I recently developed a sign-up form for a client that includes on-page price total calculation using JavaScript (jQuery). The premise is simple: the user provides information and specify options, then clicks a radio button to choose a specific price plan. The initial total price calculation is triggered by the change() event for the radio button elements. But, the client was concerned (and with user testing, it turned out rightly so) because in IE, the price calculation didn’t happen until the user clicked somewhere else on the page. In cases where they first clicked one option, then a different one, the price would seemingly lag behind because of IE’s delayed change event firing. It was confusing to the user, but worse—confusing for me to “fix” IE’s implementation.

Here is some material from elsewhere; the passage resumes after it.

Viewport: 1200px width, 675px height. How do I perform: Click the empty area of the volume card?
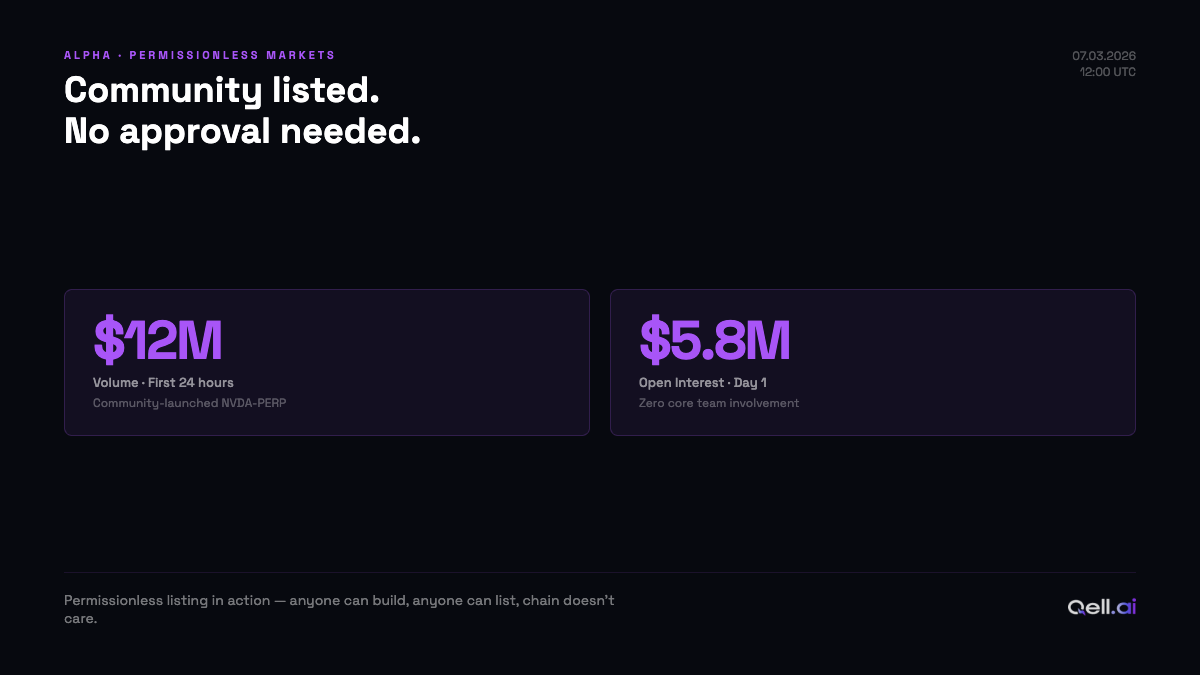pos(430,362)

The awesome news is that this has been fixed in jQuery 1.4, but the concern is still valid for older versions (which my application was using) and straight-JavaScript implementations.
The problem
In Internet Explorer, the change event fires when focus leaves the form element (an event know as blur). That means that the event happens only once a user has clicked on—or used the keyboard to navigate to—another element on the page (form or other). In cases like mine, where a user is expecting instant feedback to their click, this causes issues with user experience. Unfortunately, this isn’t exactly a “bug,” as it’s how IE handles this event in 6, 7 and 8.
In other browsers—Firefox, Webkit-based (Safari/Chrome) and Opera—the event fires off immediately, so in order to have consistent, intelligent operation, we have to hack IE’s basic behavior. The easiest solution is to bind your function to a different event, such as the click event, but that’s generally not the right solution. There is a better one.
Why using the click event is wrong
One word: accessibility. Users—whether they have a disability that restricts their use of the mouse or like to tab about the page with the keyboard for speed—don’t always use the mouse to move from form element to form element. So, if you bind your functionality to the click event, you may end up messing with a user’s workflow, which makes for unhappy visitors. In some cases, it may even make a user unable to use your application. So don’t use that as your solution.
The real solution
If IE needs a blur event to know that the change event should fire, give it one when the element is clicked. In jQuery, that looks something like:
$("#element").click(function(){
// In IE, we need to do blur then focus to trigger a change event
if ($.browser.msie) {
this.blur();
this.focus();
}
}).change(function(){ actionIWantOnChange(); });
This code tricks IE into thinking that focus has been changed away from the element when it is clicked. But since the change
event is also triggered, the actions attached to that event also happen. Keyboard navigability still works, because even though there is no click, the change
event will fire when they use the keyboard to move to another field meaning the feedback is instantaneous.
Now, you can probably improve my above example by using better feature-sniffing to test for IE instead of the browser
object in jQuery, but my time for creating a fix was limited—and this code gets the job done.